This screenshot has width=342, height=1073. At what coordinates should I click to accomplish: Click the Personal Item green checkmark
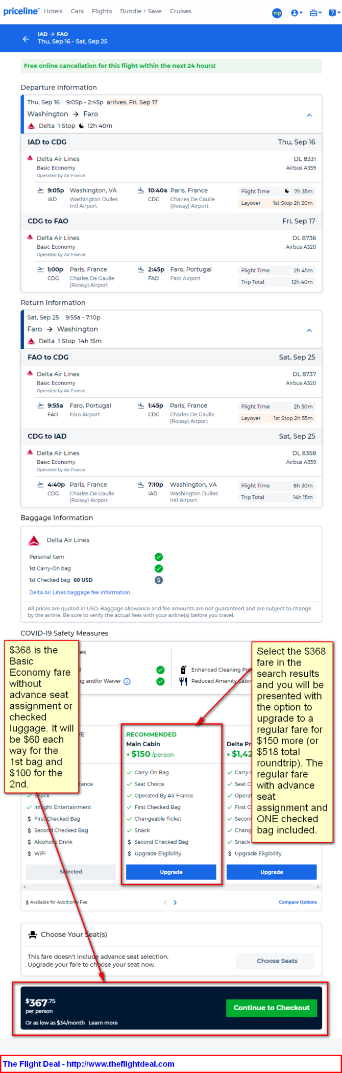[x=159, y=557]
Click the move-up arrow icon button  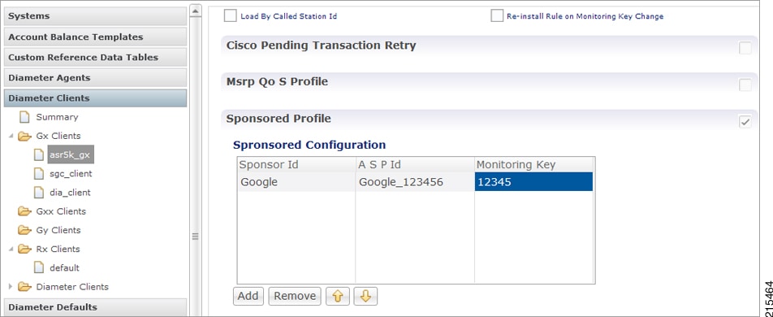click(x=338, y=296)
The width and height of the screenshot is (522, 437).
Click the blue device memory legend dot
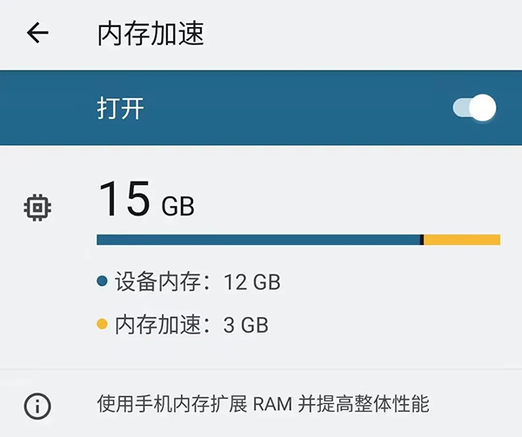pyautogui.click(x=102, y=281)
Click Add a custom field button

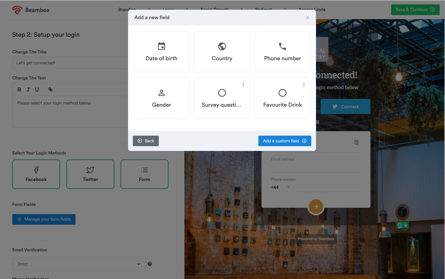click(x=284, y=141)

+ + + + + + +

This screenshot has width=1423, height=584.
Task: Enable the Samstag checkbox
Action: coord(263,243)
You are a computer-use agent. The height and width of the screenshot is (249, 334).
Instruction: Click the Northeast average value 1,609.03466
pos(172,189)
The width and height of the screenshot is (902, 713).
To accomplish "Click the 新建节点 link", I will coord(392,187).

+ + + + + + +

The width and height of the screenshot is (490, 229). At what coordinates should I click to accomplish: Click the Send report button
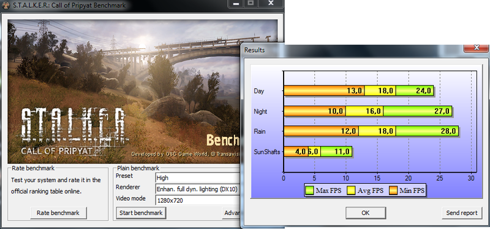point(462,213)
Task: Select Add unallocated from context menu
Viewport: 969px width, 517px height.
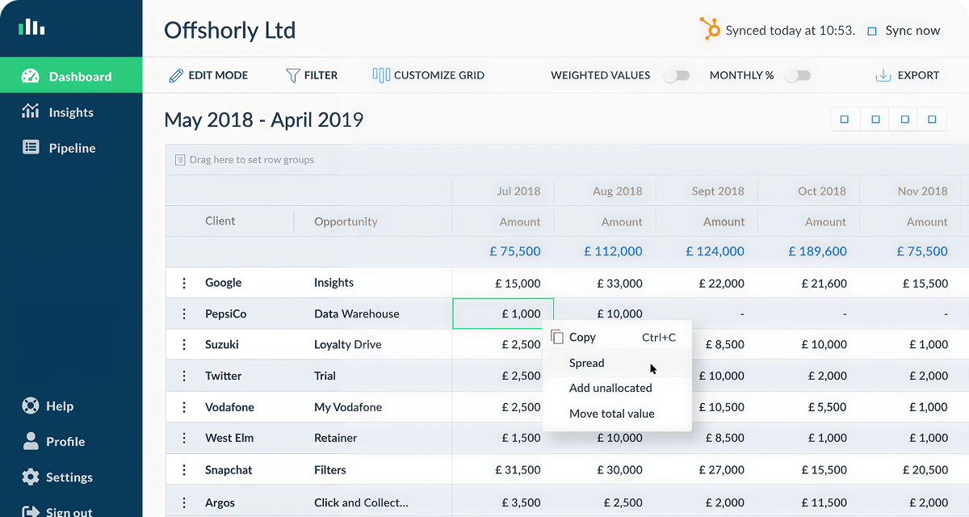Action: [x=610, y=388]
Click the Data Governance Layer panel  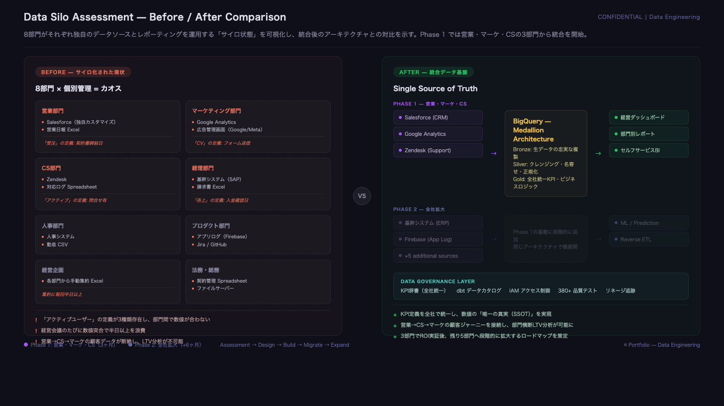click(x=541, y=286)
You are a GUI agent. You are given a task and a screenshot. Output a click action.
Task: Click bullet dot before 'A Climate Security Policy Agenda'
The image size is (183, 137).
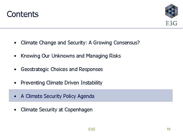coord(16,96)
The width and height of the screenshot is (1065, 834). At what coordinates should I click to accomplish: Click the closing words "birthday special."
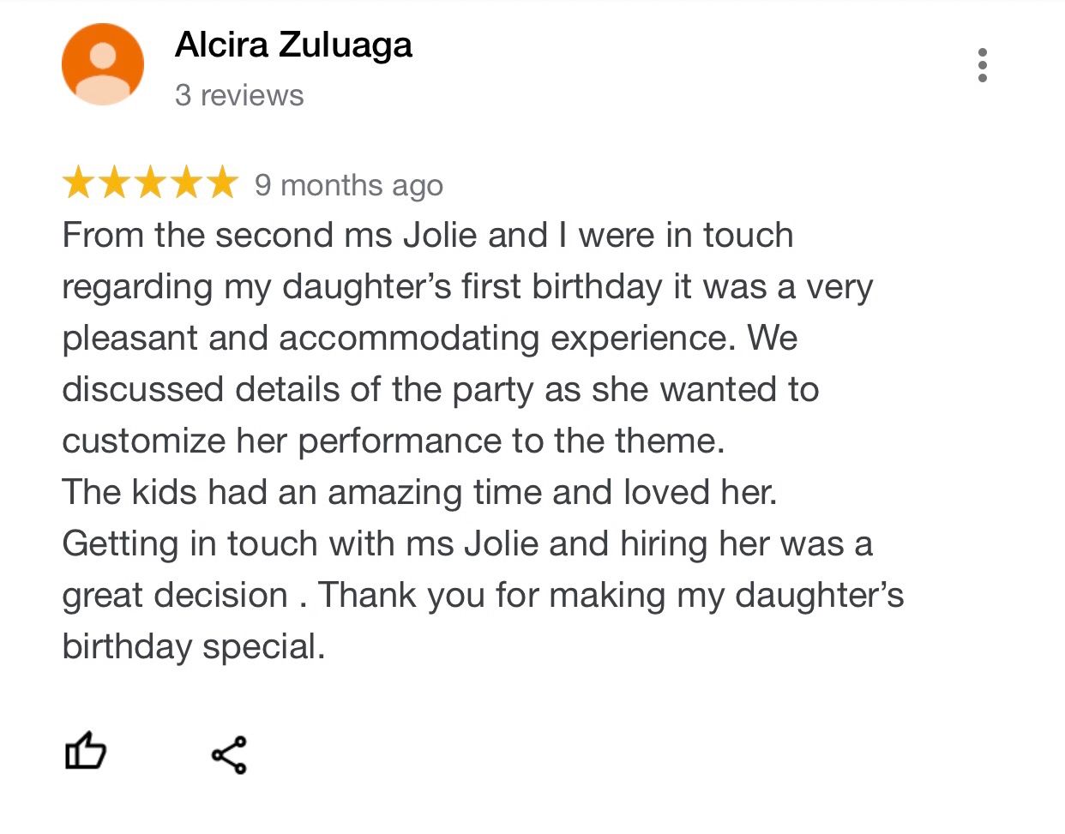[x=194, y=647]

+ + + + + + +

# Task goal:
With "agent" as the string to find, copy every line of the records that holds it.

# Solution for this problem:
You are a computer-use agent. The height and width of the screenshot is (249, 334).
You are a GUI agent. You are given a task and a screenshot. Output a click action.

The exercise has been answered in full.